Maxim Timchenko (DTEK) : « L’Ukraine est le géant endormi de l’énergie européenne »


Vingt ans. Une longue période en temps normal. Une éternité dans certaines circonstances. Maxim Timchenko, à la tête de DTEK depuis 2005, est un vétéran du monde de l’énergie. En deux décennies, il a transformé ce petit fournisseur privé du Donbass en un leader national – et un acteur européen qui monte. « Un long voyage fait de défis, de percées, de victoires et, malheureusement, de pertes », a écrit le dirigeant à ses équipes, début juillet, pour le 20e anniversaire de l’entreprise ukrainienne.
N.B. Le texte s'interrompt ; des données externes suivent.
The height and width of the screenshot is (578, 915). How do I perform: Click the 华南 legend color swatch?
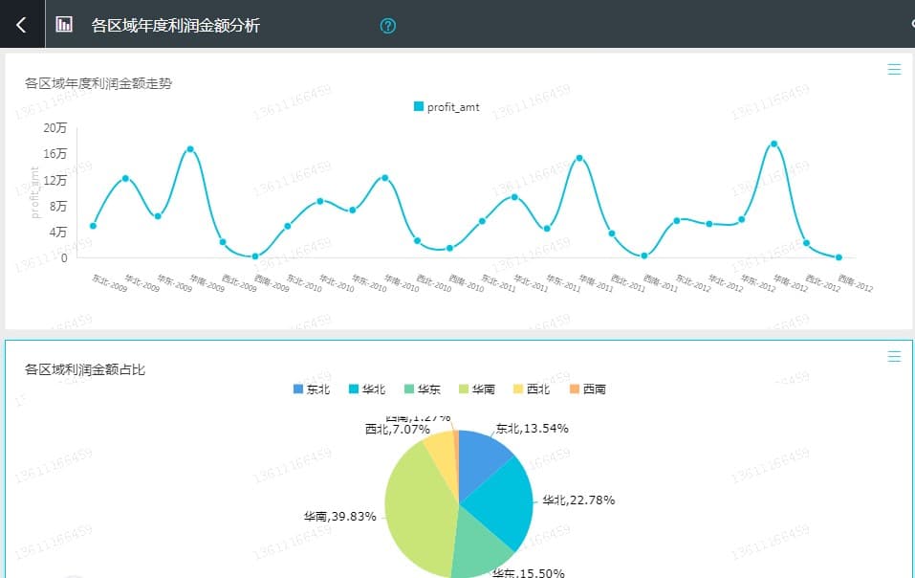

La guerre du Donbass dès 2014, déjà contre Moscou, fut une première épreuve douloureuse. Suivie, huit ans plus tard, de l’invasion à grande échelle. Puisqu’elle possède des infrastructures stratégiques, DTEK est une cible très régulière des missiles russes. « Aucun autre système énergétique au monde n’a été confronté à un tel niveau d’attaques », relève Maxim Timchenko, alors qu’au moins 373 employés sont morts ces trois dernières années.
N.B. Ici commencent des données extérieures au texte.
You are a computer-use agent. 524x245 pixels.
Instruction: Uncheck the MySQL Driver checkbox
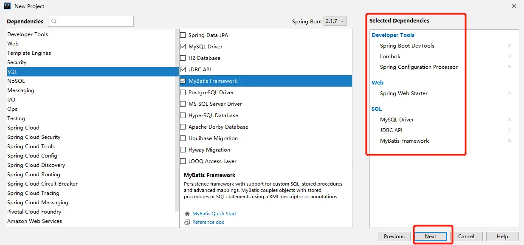(x=183, y=47)
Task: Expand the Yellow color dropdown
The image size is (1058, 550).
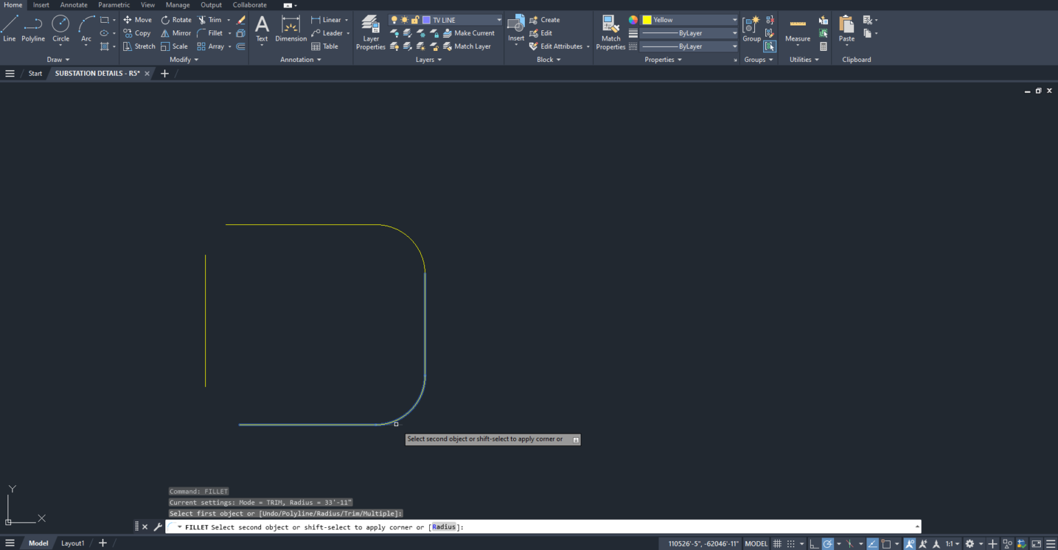Action: click(734, 19)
L’énergie est essentielle en temps de guerre. C’est la raison pour laquelle DTEK continue inlassablement son travail de reconstruction des équipements endommagés. Et cherche, par la même occasion, à renforcer la résilience de l’ensemble du système ukrainien. Cela passera notamment, selon son patron, par une production décentralisée, davantage de renouvelables, de batteries… Et une intégration encore plus poussée au réseau européen. La parole de Maxim Timchenko est rare : il ne s’est pas exprimé dans la presse française depuis le début de l’invasion russe. Il a accepté de répondre aux questions de L’Express.

L’Express : Quelle est la situation de l’Ukraine sur le plan énergétique ?

Maxim Timchenko : Malgré les milliers d’attaques contre nos infrastructures, le système énergétique ukrainien reste résilient. Aucun autre système énergétique au monde n’a été confronté à un tel niveau d’attaques. Nous avons survécu à trois hivers pendant la guerre, et je pense que nous sommes en train de gagner cette bataille énergétique. Il y a un an, 90 % de la production d’électricité de DTEK a été détruite et la capacité hydroélectrique a chuté d’environ 45 %. En revanche, aujourd’hui, nous avons tellement bien restauré le réseau que l’Ukraine dispose de suffisamment d’électricité pour en exporter une partie. Le danger est que tous ces efforts puissent être réduits à néant par une seule attaque massive. C’est pourquoi les systèmes de défense aérienne, tels que le Patriot américain, restent essentiels à l’approche de l’hiver.

Au-delà de la nécessité immédiate de maintenir la lumière allumée, nous devons également reconstruire de manière à renforcer notre système énergétique. Cela signifie décentraliser la production en construisant davantage d’installations renouvelables et de batteries de stockage afin de disperser la capacité et de la rendre plus difficile à atteindre. Pour l’Ukraine, les énergies renouvelables ne sont pas seulement une réponse au changement climatique, mais aussi à la demande urgente de sécurité énergétique.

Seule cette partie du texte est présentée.